# The task
From the records, report how many lines hold the word "cart", with the number as the sole reply.

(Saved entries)
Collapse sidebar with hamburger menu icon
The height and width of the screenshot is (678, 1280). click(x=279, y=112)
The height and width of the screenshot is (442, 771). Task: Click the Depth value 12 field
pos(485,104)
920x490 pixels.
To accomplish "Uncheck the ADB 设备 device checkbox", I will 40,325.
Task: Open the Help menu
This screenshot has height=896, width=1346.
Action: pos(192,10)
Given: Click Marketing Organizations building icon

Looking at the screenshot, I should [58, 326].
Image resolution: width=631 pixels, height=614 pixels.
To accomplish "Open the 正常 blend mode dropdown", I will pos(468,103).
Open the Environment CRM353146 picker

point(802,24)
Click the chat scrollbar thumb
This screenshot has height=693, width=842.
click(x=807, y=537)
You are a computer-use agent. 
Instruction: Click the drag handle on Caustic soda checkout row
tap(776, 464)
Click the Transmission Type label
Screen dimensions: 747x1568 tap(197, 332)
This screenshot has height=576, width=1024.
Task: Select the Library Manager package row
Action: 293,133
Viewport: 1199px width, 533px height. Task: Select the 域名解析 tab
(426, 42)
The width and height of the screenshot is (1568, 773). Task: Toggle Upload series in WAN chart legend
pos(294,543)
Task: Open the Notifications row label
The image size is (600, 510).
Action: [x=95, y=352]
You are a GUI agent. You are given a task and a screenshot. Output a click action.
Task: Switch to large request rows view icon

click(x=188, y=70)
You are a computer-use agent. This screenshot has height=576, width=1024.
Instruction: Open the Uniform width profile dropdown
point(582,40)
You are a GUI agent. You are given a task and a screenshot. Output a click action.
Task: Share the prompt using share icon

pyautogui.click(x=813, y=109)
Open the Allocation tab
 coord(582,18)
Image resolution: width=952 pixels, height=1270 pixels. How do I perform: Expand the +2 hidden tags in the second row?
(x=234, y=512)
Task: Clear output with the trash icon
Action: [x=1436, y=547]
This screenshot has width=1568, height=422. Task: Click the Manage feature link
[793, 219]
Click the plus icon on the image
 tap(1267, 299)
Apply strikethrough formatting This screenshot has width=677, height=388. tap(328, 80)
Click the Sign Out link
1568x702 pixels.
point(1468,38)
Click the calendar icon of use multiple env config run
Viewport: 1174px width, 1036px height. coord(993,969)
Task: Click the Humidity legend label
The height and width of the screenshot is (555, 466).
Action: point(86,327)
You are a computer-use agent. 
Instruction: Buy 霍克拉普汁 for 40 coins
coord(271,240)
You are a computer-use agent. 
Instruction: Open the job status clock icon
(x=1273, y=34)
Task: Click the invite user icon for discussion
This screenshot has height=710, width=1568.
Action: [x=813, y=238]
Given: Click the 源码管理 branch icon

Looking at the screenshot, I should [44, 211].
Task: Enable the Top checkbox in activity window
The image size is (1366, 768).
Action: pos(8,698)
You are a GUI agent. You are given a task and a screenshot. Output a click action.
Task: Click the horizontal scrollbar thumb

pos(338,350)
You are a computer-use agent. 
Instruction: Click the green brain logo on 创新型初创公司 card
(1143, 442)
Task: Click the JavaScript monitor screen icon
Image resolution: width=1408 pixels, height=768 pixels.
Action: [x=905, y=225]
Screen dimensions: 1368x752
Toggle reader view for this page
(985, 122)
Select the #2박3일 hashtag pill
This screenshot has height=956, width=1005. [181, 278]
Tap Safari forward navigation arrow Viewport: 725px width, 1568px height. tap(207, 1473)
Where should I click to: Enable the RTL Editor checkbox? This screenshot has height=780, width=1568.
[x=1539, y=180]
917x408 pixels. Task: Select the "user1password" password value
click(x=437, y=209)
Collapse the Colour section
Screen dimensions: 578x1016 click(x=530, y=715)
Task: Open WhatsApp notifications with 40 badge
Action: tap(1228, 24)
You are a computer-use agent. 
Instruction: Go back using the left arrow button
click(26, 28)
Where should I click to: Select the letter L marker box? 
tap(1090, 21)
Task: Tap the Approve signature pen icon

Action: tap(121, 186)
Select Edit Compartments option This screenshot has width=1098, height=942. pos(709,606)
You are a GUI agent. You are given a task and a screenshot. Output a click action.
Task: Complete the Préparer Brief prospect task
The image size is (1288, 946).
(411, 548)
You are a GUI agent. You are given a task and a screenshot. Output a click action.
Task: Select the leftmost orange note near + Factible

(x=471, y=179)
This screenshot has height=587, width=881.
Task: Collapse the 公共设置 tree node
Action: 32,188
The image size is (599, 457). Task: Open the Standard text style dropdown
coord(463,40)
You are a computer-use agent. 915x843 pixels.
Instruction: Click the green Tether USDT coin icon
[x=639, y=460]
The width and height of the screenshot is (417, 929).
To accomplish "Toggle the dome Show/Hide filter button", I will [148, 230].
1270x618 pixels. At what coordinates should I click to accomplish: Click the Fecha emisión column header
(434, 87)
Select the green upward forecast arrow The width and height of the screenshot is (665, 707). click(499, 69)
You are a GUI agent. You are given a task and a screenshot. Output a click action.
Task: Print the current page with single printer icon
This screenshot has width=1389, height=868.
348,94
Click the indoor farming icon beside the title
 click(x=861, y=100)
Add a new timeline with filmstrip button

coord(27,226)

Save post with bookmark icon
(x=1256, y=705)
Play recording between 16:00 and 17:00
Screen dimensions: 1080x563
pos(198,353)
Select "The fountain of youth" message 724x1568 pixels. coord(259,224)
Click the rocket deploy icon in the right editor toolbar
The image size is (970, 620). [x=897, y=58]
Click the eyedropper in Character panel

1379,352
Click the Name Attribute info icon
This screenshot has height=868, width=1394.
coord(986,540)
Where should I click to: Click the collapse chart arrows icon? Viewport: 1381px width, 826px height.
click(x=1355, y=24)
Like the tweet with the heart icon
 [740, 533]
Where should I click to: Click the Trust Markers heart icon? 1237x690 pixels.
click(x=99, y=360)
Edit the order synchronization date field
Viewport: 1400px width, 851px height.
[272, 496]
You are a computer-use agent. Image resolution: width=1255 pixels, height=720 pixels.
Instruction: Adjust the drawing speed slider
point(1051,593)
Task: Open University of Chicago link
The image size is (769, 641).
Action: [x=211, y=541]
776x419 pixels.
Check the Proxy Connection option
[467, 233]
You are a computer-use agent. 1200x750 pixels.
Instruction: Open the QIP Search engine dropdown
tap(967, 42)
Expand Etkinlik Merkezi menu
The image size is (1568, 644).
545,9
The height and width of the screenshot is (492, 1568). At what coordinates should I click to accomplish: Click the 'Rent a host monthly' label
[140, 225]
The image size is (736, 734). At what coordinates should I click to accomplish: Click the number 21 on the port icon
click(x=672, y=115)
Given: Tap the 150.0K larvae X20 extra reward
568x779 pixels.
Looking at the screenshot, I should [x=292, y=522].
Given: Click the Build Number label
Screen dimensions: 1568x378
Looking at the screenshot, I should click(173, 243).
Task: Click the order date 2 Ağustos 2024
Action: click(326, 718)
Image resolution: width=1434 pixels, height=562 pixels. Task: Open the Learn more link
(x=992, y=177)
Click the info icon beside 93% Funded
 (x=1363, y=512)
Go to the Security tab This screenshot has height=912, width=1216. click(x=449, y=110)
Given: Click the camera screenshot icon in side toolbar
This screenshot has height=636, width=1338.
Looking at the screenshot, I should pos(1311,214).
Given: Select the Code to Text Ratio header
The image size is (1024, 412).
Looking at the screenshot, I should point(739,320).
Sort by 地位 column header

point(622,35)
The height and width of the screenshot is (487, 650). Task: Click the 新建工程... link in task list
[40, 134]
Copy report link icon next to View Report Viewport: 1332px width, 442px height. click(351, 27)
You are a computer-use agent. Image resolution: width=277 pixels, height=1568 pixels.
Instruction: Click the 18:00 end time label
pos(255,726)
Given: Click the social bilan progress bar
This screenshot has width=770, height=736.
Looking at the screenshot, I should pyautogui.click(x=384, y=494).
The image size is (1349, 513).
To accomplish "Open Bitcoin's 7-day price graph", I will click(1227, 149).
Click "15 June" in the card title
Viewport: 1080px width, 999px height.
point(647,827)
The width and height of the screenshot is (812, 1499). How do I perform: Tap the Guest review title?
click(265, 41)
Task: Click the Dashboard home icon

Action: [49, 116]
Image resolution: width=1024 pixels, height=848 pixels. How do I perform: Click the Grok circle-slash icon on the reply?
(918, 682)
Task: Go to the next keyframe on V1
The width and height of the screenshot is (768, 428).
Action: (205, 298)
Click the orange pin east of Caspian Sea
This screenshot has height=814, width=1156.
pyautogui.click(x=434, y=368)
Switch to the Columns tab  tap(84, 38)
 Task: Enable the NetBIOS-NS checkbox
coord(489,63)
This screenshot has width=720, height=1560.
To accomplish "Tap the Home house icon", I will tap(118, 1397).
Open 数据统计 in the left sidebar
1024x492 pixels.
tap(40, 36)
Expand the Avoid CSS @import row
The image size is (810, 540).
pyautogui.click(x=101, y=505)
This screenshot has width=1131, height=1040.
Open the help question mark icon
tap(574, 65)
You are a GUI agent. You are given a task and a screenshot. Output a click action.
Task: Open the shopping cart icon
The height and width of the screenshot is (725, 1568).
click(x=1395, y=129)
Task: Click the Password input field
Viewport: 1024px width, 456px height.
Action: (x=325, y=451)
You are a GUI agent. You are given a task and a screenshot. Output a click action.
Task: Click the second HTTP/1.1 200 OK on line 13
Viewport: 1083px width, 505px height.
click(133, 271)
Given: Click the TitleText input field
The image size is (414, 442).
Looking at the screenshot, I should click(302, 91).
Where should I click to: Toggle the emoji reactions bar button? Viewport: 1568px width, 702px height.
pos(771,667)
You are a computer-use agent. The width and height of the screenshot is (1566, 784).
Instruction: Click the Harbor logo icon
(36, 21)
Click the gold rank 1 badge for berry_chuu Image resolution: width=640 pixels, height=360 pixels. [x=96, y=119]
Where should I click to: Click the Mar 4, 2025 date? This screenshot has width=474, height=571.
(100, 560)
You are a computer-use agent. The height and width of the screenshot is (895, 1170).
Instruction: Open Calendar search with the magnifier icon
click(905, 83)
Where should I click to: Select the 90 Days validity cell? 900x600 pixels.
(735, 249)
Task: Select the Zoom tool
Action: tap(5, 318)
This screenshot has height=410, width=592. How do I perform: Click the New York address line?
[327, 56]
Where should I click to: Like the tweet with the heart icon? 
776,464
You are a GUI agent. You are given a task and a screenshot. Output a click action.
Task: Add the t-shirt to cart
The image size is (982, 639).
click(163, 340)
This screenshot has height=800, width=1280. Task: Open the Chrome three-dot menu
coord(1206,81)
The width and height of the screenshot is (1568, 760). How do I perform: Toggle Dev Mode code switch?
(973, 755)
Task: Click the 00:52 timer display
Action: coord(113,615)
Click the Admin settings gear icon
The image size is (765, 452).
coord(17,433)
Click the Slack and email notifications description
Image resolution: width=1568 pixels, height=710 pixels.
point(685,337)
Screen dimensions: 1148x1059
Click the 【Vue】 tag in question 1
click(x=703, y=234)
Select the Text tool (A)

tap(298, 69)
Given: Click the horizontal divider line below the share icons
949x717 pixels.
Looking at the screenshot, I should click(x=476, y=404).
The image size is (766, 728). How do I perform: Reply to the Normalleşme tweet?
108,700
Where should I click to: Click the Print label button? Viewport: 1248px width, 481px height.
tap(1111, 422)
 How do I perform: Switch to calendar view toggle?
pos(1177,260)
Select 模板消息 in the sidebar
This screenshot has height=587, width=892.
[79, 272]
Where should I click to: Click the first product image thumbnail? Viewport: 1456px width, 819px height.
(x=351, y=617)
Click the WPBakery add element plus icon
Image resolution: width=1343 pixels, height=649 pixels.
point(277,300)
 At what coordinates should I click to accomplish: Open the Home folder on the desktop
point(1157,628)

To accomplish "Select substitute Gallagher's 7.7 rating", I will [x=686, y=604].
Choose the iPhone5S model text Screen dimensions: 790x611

# Result below
2